Наш прорыв случился донельзя кстати. Следующая встреча по рибосомам должна была состояться в июне (всего через месяц) чуть севернее Копенгагена. Еще будучи в Юте, у нас не было ничего конкретного, кроме хороших кристаллов и планов собрать данные. Но я спросил одного из организаторов, Роджера Гарретта, могу ли сделать краткий доклад. Присланное мною резюме статьи уложилось в одну строчку; я написал, что мы сообщим о том, какого прогресса достигли в расшифровке структуры субъединицы 30S. Несмотря на отсутствие конкретики, Гарретт великодушно записал меня в хвост вечернего заседания в первый день конференции, посвященный структурам целой рибосомы либо ее субъединиц. Позже он рассказал мне, что во время встречи оргкомитета конференции Питер Мур усомнился, что у меня есть что-либо существенное, так как мы с ним пересекались в Брукхейвене всего пару месяцев назад. Но Гарретт сказал, что, возможно, у меня есть какой-то джокер в рукаве.
В ближайшие пару недель мы лихорадочно пытались написать внятный материал, поскольку, как только я выступлю, все бросятся печатать свои статьи, и нас опередят. Именно в таких случаях удаленная работа не очень полезна: люди заняты разными задачами, работают в разное время, и каждому кажется, что другие вкладываются недостаточно. Как правило, я устранял такие терки в зародыше, но сейчас был далеко и не мог успокоить ребят дистанционно. Каким-то образом мы успели закончить рукопись, и я отправил в
Поезд из копенгагенского аэропорта в тихий городок Хельсингер идет около часа. Город отделен проливом от Швеции и также известен как Эльсинор – место действия «Гамлета». Там мне довелось жить в одном номере со Стивом Уайтом. Узнав в свое время о моих планах работать над 30S, он скептически отнесся к этой затее. Когда я смог идентифицировать на картах 30S семь белков – сразу ему об этом рассказал, поскольку он собирался говорить об их структурах в отдельности, и его доклад стал бы провалом. При встрече в Дании я описал ему подлинные масштабы нашей работы и, кажется, его шокировал. Однако Стив, всегда остававшийся джентльменом, повел себя вежливо. Не каждому это дано.
Днем подтянулось большинство участников конференции, открытие мероприятия было запланировано прямо перед обедом. На этом заседании выступали Том, Ада, Джейми и я, именно в таком порядке. За исключением немногих, почти никто до того времени и не подозревал, что я работаю над всей субъединицей 30S целиком. Внезапно я ощутил, что впервые за много лет так нервничаю.
Первым взял слово Том и рассказал, каких успехов удалось добиться при изучении структуры 50S. К тому моменту его группа получила картинки примерно с таким же разрешением, что и у нас, поэтому они увидели РНК и белки с детализацией, близкой к нашей. Также они идентифицировали ряд белков и элементов РНК. После его доклада поднялась Ада и постаралась подчеркнуть, что он вообще не должен был увидеть белки, поскольку кристаллы субъединицы 50S выращивались в сильно минерализованном растворе. Она упирала на то, что плотность электронной карты концентрированного соляного раствора должна быть столь высока, что белки будут давать минимальную контрастность, и увидеть их должно быть невозможно.

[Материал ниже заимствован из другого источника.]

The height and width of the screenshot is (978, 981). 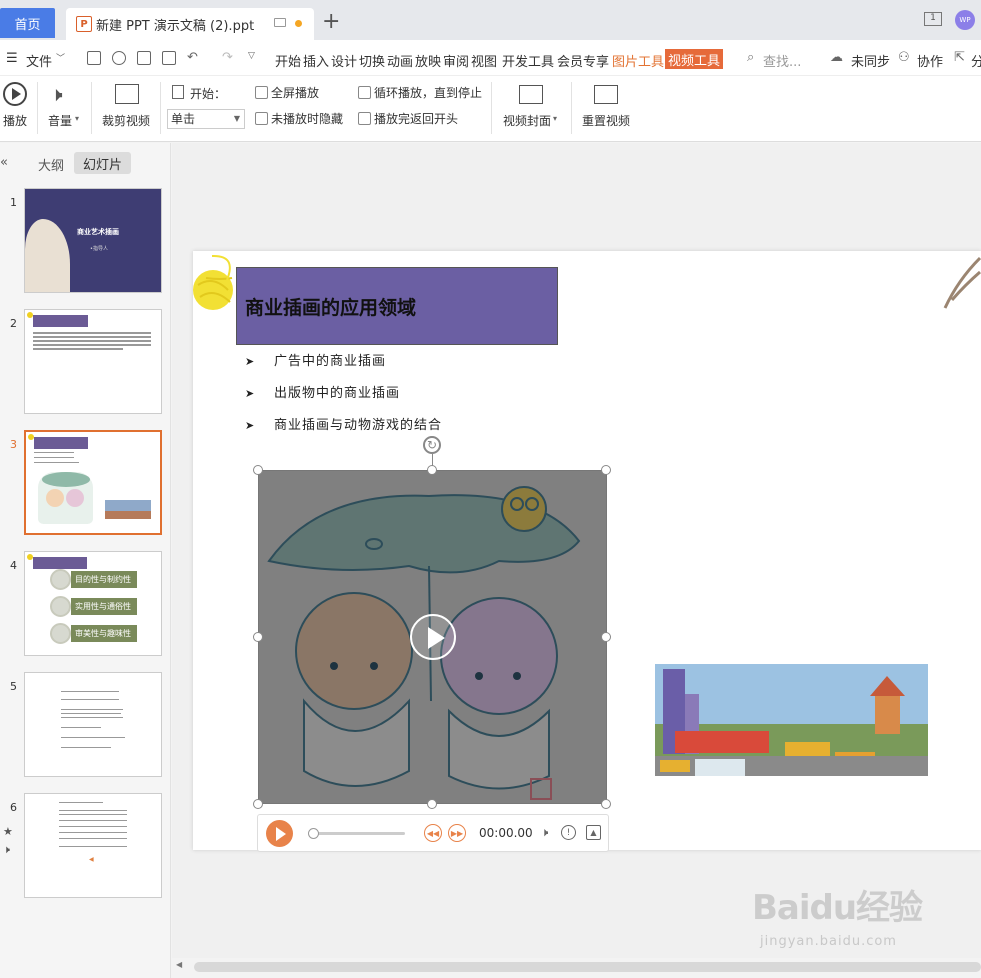 I want to click on trim-video-icon, so click(x=127, y=94).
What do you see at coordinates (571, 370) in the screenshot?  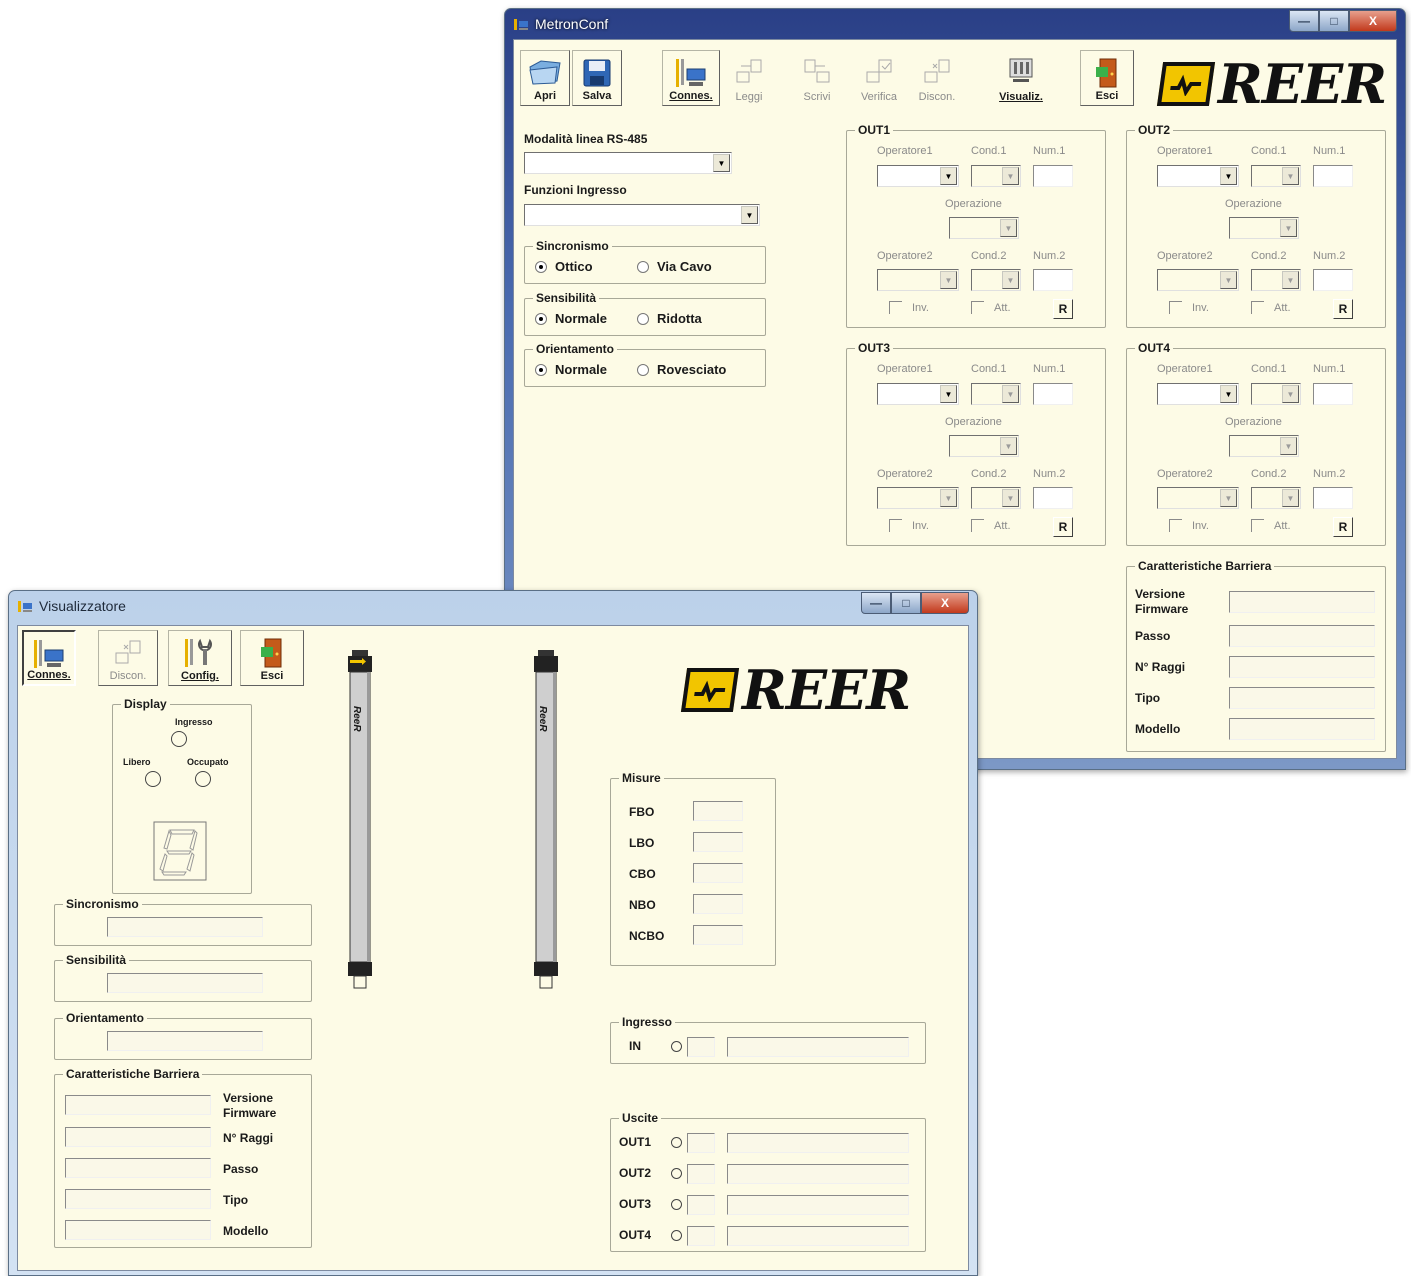 I see `orientamento-normale-radio: Normale` at bounding box center [571, 370].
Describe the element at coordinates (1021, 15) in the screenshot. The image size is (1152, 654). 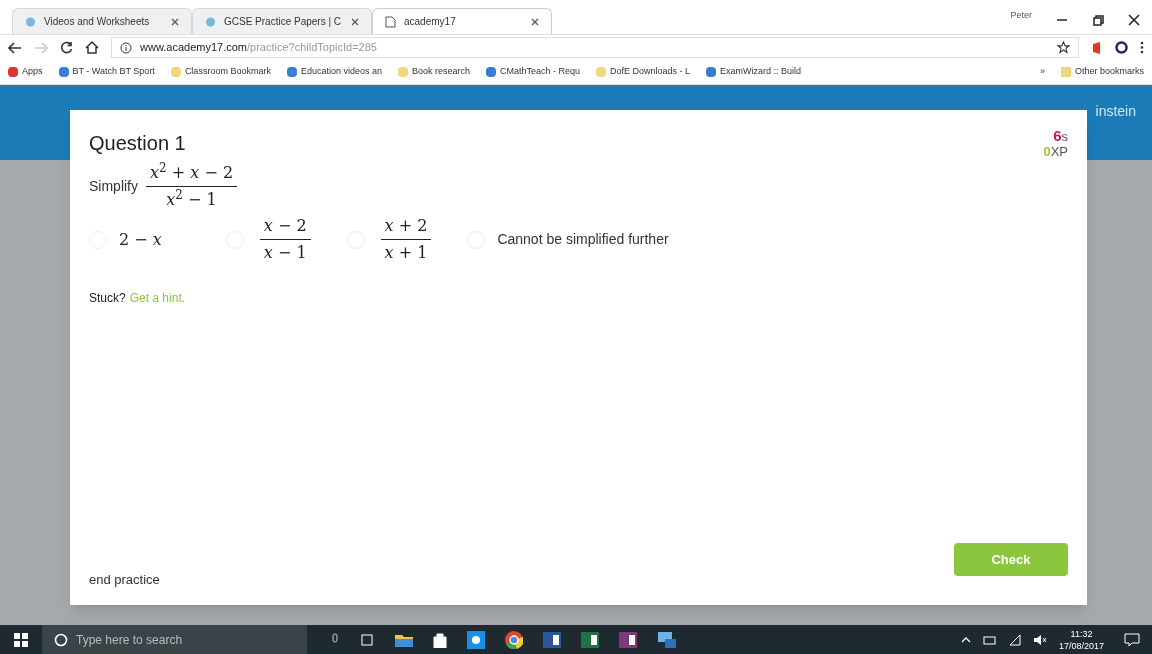
I see `profile-name: Peter` at that location.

Том с ней не соглашался, она настаивала. Наконец терпение его лопнуло, он сложил руки и сказал: «Я расшифровал множество структур в трехмолярном сульфате аммония. Сколько структур расшифровали вы?» Наступила неловкая тишина, и на этом дискуссия закончилась.

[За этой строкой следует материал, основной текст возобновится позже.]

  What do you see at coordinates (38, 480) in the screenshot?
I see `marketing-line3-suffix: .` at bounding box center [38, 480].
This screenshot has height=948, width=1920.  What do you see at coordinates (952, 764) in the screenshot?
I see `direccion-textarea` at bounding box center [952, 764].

Далее пришел черед выступать Аде. Она сообщила о прогрессе, достигнутом при расшифровке ее новых кристаллов 30S, и показала карты, в том числе для пары белков. Но в отличие от карт Тома, на них не было такой детализации и не просматривались общие контуры, позволявшие назвать эти достижения «прорывом».

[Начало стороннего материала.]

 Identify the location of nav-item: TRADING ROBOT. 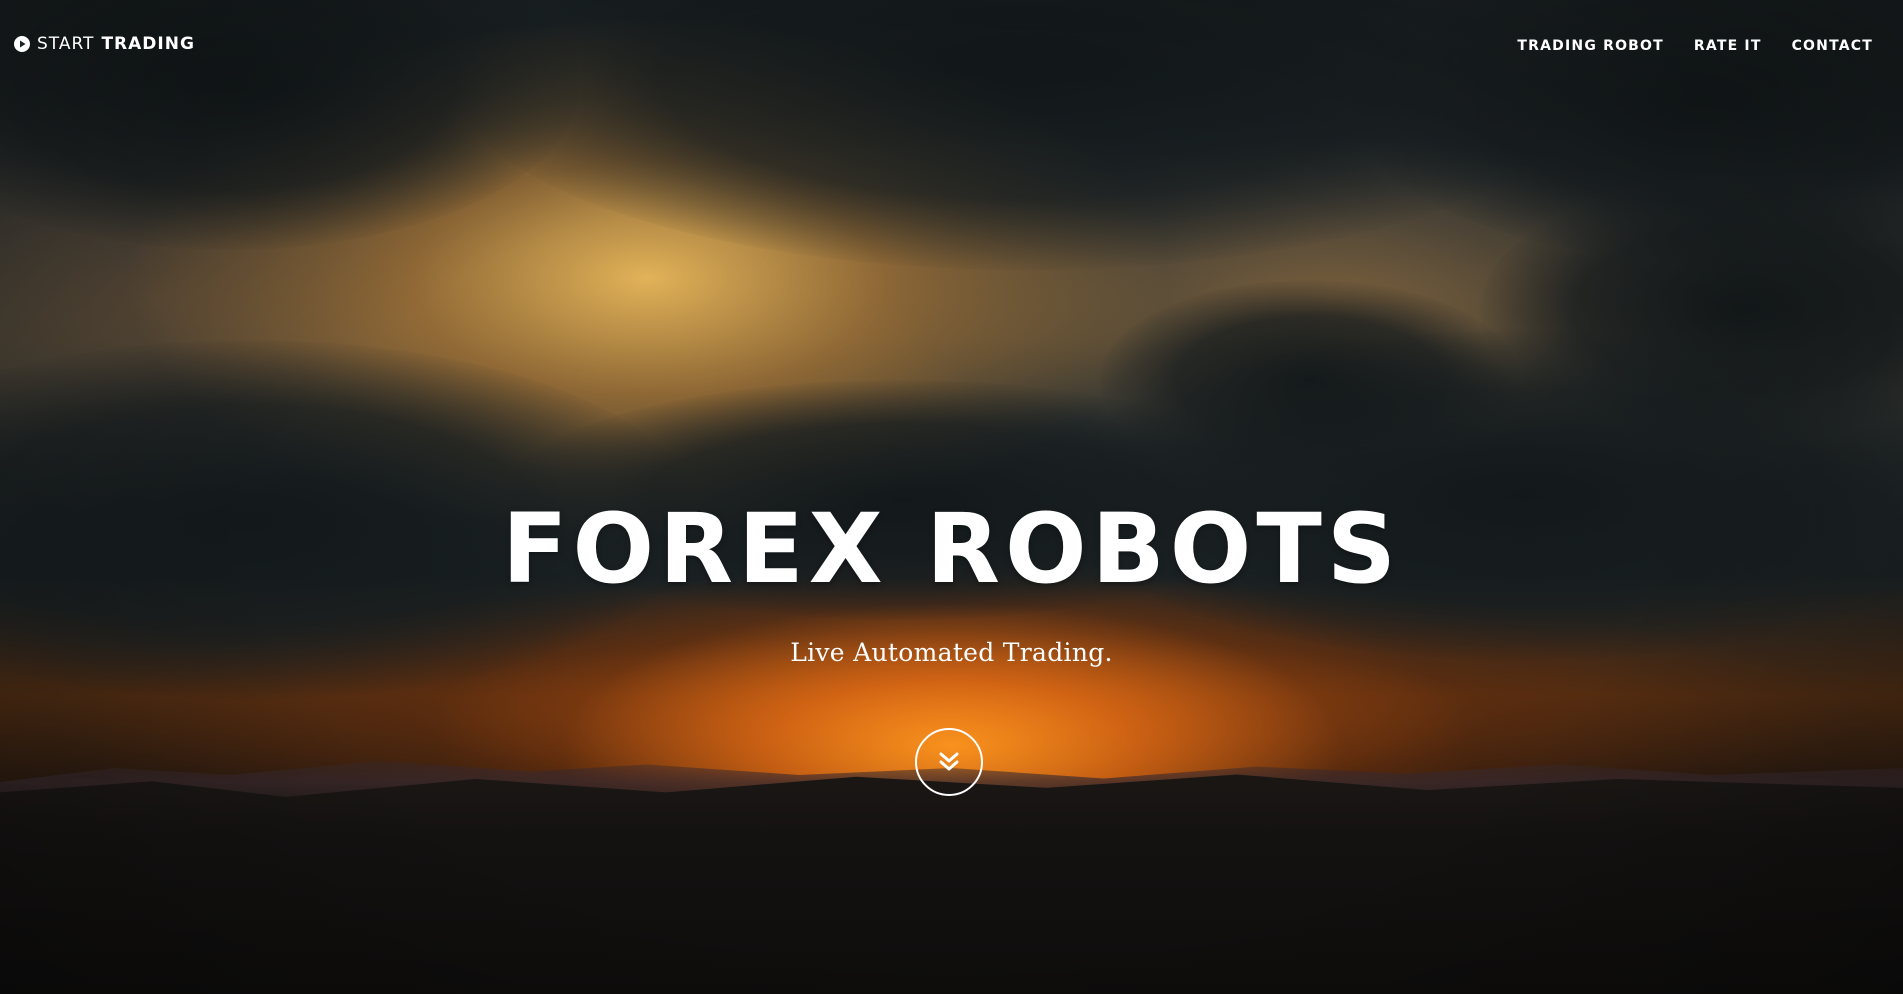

Потом выступал Джейми Кейт, рассказавший, чего удалось достичь при расшифровке целой рибосомы. Учитывая историю его работы, я ожидал, что для получения фаз он воспользуется гексааммином осмия и методом MAD. На самом же деле он использовал очень похожее вещество, гексааммин иридия – позже он мне рассказал, что такое соединение гораздо проще синтезировать. Разрешение на его картах составляло примерно 7,8 ангстрем, из-за чего не просматривалось строение белков на том уровне, до которого дошла наша группа и йельская, но у него весьма четко были видны бороздки в двойных спиралях РНК, в том числе увиденная нами длинная спираль, которая идет по грани 30S. Самая интересная деталь его доклада заключалась в следующем: он показал контуры трех РНК, втиснутых между двумя субъединицами, а также целую рибосому, причем с большей детализацией, чем нам когда-либо доводилось видеть.